Seven Months

1. It was seven months ago today when I first arrived in Hiroshima; I remember stepping out of Hiroshima Station to a display of flashing neon and rumbling streetcars, feeling a long and unknown road stretch out into the distance. Weariness from travel and absorbing so many new things had me feeling a little romantic I suppose, but I felt as though I had finally crossed the threshold into the world my imagination had conjured months before my arrival. For the second time in my life I was living in a place that was truly foreign and completely outside my realm of experience. How many experience that even once?

2. Since then I have been reliving to a certain extent what my parents faced when we immigrated to Australia 20 years ago. Everything simple became hard, and the little things from home (be it food or getting a coffee) became small triumphs when located and experienced. Who gets excited over finding a decent coffee? Or things like Tim Tams, condensed soup and SPAM? SPAM was emergency food rations back home, for when I’d forgotten to do my food shopping and there was nothing left in the pantry (fried SPAM and eggs on rice), but I found myself doing the victory dance when I found a place that sold meat in a can.

3. (Which is not to say that I haven’t been eating anything Japanese. For one thing, traditional Japanese sweets are very similar to Chinese sweets, so there’s been a lot of red bean and sesame paste consumed in the last seven months.)

4. Finding is one thing, but buying it is another thing altogether. I’ve gotten very good at pointing — it’s amazing how much we can convey through just body language and gestures — and I’ve picked up enough Japanese now to guess at what shop clerks are saying about half the time. Baby steps.

5. Whilst on learning languages: there has been a lot of talk in the Australian media over integration recently; many commentators believe that if you come to Australia you should speak English, and any who don’t are “incompatible” with Australian life. To those people I ask one simple question: have you ever tried to learn a new language? Try it sometime: give yourself 6 months, see how much of a language you can learn. Give yourself a reasonable goal, say, to be able to have a basic conversation about everyday topics with a native speaker, with reasonable pronunciation and grammar. You might then appreciate how difficult it is to learn a new language. (And how easy it is to just give up.)
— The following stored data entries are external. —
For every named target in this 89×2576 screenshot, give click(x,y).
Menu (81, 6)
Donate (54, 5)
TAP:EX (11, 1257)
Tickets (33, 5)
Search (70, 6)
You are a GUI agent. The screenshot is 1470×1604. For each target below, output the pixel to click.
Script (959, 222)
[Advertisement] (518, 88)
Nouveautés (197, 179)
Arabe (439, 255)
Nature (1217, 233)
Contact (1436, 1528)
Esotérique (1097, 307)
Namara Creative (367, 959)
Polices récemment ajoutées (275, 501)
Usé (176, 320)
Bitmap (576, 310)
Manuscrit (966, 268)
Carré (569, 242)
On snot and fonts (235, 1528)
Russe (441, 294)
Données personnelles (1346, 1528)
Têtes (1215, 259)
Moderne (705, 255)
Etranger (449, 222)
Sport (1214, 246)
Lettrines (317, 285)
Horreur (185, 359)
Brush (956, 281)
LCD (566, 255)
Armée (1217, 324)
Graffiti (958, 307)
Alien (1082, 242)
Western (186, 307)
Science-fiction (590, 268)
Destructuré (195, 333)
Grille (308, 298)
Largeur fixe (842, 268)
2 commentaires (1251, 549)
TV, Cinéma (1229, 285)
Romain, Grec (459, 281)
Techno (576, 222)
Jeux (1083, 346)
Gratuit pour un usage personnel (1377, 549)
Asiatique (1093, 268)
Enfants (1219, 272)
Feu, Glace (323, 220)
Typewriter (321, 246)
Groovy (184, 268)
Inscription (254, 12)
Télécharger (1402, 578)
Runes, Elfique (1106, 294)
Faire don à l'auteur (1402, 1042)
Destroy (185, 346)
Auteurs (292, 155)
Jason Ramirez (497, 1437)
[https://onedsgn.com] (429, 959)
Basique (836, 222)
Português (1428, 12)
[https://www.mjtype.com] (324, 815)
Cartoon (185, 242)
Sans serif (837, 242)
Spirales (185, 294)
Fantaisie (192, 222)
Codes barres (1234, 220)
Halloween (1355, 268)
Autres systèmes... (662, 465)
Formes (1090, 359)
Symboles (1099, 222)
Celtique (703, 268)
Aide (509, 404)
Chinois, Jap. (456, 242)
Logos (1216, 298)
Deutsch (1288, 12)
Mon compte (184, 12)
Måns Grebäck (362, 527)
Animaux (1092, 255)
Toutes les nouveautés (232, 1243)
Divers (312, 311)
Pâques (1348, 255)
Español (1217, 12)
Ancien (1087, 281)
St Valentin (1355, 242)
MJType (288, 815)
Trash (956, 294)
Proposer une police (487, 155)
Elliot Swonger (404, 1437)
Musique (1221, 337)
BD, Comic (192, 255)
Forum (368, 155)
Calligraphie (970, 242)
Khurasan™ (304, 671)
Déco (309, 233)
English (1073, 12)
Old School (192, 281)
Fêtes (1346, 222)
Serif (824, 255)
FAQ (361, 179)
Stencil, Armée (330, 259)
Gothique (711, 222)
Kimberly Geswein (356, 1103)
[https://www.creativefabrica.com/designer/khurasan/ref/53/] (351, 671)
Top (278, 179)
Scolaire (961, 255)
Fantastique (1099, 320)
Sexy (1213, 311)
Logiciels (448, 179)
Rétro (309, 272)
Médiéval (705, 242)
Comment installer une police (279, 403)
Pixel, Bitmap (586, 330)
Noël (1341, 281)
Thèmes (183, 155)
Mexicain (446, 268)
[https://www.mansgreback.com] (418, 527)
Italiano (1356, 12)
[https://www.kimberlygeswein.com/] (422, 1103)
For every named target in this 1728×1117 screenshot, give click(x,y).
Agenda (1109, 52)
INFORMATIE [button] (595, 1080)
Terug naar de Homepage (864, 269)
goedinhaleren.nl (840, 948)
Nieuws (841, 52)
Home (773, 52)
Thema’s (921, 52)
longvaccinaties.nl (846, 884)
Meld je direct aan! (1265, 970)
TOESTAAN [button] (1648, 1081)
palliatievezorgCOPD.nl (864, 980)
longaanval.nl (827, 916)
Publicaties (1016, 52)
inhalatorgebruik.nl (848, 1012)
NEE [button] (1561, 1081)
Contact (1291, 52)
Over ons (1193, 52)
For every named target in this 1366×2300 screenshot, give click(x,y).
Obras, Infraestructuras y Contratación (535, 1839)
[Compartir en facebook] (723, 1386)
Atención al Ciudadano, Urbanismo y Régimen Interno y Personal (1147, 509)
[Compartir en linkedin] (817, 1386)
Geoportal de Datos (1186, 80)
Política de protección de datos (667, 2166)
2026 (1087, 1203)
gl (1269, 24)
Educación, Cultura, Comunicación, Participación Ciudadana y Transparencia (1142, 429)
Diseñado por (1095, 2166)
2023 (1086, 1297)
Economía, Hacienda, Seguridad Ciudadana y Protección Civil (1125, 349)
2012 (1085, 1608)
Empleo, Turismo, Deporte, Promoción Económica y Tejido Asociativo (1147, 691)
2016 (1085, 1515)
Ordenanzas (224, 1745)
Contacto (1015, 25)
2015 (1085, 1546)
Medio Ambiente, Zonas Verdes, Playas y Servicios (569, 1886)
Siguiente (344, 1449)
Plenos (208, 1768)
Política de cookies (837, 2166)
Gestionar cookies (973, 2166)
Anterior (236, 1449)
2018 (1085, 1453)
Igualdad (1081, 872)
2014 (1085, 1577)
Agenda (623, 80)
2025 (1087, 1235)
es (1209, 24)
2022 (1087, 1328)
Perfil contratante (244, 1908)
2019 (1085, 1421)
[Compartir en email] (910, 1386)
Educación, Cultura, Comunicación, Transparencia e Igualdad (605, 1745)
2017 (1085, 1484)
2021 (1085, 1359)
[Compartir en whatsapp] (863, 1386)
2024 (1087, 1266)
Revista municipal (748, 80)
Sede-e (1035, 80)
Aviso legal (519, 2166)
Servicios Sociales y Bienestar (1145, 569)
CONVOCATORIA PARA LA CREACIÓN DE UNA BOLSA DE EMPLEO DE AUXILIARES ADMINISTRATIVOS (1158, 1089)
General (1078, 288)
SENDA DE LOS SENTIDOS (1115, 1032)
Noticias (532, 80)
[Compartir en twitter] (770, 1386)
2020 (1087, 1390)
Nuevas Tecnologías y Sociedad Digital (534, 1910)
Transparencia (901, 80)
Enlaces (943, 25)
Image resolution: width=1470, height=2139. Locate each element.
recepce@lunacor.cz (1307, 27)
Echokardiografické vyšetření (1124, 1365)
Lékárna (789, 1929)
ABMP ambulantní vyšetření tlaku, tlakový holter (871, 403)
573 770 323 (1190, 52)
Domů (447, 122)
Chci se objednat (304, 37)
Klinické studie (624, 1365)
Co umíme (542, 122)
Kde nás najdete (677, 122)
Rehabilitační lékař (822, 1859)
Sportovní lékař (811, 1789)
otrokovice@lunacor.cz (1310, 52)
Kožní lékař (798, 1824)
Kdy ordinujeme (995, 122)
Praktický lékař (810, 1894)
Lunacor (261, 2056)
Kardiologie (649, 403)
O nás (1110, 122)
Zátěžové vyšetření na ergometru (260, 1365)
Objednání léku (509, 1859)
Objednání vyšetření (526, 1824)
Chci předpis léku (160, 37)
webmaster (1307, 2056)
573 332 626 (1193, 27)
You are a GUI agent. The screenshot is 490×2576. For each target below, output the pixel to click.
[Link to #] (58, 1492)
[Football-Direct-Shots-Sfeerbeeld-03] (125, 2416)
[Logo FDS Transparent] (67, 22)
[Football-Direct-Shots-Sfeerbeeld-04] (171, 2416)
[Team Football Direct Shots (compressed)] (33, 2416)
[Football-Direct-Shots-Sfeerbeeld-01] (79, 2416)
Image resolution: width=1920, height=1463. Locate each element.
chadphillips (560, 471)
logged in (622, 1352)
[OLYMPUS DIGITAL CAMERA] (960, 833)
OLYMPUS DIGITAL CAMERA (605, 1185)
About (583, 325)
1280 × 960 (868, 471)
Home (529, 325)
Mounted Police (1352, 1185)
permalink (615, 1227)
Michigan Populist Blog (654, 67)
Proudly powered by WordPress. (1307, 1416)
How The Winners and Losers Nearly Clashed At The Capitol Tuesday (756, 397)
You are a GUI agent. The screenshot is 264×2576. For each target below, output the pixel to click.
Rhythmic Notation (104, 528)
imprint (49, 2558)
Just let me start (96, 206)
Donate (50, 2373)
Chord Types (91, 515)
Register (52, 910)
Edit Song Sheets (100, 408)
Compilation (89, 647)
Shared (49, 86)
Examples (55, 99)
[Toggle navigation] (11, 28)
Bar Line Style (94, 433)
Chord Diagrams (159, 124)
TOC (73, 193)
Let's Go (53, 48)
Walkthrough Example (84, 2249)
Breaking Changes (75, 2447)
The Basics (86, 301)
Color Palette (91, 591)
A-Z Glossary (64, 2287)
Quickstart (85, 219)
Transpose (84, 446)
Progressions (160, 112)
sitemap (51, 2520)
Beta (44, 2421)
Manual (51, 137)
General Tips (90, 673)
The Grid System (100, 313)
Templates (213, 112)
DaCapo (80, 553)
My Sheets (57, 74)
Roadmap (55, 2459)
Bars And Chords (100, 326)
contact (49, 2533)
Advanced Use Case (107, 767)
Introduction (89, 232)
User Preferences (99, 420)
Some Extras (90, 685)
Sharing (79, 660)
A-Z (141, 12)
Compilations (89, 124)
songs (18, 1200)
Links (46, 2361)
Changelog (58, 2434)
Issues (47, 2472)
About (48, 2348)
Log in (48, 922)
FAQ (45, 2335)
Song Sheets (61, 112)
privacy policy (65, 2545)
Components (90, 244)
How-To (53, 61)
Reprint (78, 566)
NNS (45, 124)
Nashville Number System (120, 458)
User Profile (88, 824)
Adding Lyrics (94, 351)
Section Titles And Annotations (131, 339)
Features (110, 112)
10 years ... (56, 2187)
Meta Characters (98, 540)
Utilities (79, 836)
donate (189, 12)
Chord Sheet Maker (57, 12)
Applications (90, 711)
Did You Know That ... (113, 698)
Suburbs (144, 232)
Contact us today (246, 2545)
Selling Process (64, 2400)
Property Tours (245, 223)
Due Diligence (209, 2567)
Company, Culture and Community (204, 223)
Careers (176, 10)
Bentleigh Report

6. What else? Much to my amazement I’ve come to like teaching, though not enough to want to make a career of it. It’s hard work, but fun work, and most of the time I will come out of a class feeling like my students have learnt something. And I’ve come to dislike kids less — I actually look forward to teaching one particular little girl who comes to class with her mum. She’s two and a half, the very definition of precocious and utterly fearless. She’s loud and thinks I’m a walking talking set of monkey bars, but totally adorable. I’m glad I can give her back after the lesson, but I do love that hour of her havok.

7. That be all, I think. Sometimes I catch myself grinning like a fool as I walk down one of the main streets near my work, looking up at the sun reflecting off the now-familiar buildings, lighting the office workers and students and grandmothers and the crowds of bicycles crossing the road… sometimes it’s hard to believe that I’m really living in a different country. Then, to mimic a good friend of mine that is also living abroad, I turn towards Sydney and make a rude gesture: “hahaha, I’m in Japan!”